WORK TO BE COMPLETED
Output all of the material beneath this line exactly as it is.

SUPPLIED RECORDS
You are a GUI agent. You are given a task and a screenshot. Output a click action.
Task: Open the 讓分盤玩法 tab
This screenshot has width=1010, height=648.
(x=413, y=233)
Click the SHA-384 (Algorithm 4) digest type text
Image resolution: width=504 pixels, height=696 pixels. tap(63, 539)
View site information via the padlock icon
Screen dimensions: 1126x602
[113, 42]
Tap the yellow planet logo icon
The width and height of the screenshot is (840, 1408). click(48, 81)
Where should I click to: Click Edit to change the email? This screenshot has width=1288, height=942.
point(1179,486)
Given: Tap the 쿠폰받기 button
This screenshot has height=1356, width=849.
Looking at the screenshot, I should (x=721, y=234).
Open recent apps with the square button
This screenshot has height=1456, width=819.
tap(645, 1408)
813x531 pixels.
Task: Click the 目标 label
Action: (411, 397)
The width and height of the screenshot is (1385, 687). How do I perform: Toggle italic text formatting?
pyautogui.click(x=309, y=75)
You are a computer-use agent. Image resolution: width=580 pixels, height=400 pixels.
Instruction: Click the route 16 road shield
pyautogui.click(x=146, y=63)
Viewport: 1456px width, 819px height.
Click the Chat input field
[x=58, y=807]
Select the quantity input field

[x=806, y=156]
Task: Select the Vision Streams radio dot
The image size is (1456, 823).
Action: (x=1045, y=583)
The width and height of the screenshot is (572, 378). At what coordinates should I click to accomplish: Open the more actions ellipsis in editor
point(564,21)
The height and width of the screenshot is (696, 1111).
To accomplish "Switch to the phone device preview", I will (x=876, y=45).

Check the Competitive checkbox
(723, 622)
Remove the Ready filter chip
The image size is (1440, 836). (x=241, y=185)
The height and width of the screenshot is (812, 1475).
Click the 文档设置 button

ANSWER SPACE
You are a GUI agent. You are given a task and a screenshot. Output a click action.
Task: Open the 讓分盤玩法 tab
This screenshot has width=1010, height=648.
(x=413, y=233)
Click the SHA-384 (Algorithm 4) digest type text
Image resolution: width=504 pixels, height=696 pixels. tap(63, 539)
View site information via the padlock icon
Screen dimensions: 1126x602
[113, 42]
Tap the yellow planet logo icon
The width and height of the screenshot is (840, 1408). click(48, 81)
Where should I click to: Click Edit to change the email? This screenshot has width=1288, height=942.
point(1179,486)
Given: Tap the 쿠폰받기 button
This screenshot has height=1356, width=849.
Looking at the screenshot, I should (x=721, y=234).
Open recent apps with the square button
This screenshot has height=1456, width=819.
tap(645, 1408)
813x531 pixels.
Task: Click the 目标 label
Action: (411, 397)
The width and height of the screenshot is (1385, 687). How do I perform: Toggle italic text formatting?
pyautogui.click(x=309, y=75)
You are a computer-use agent. Image resolution: width=580 pixels, height=400 pixels.
Instruction: Click the route 16 road shield
pyautogui.click(x=146, y=63)
Viewport: 1456px width, 819px height.
Click the Chat input field
[x=58, y=807]
Select the quantity input field

[x=806, y=156]
Task: Select the Vision Streams radio dot
The image size is (1456, 823).
Action: (x=1045, y=583)
The width and height of the screenshot is (572, 378). At what coordinates should I click to accomplish: Open the more actions ellipsis in editor
point(564,21)
The height and width of the screenshot is (696, 1111).
To accomplish "Switch to the phone device preview", I will (x=876, y=45).

Check the Competitive checkbox
(723, 622)
Remove the Ready filter chip
The image size is (1440, 836). (x=241, y=185)
The height and width of the screenshot is (812, 1475).
Click the 文档设置 button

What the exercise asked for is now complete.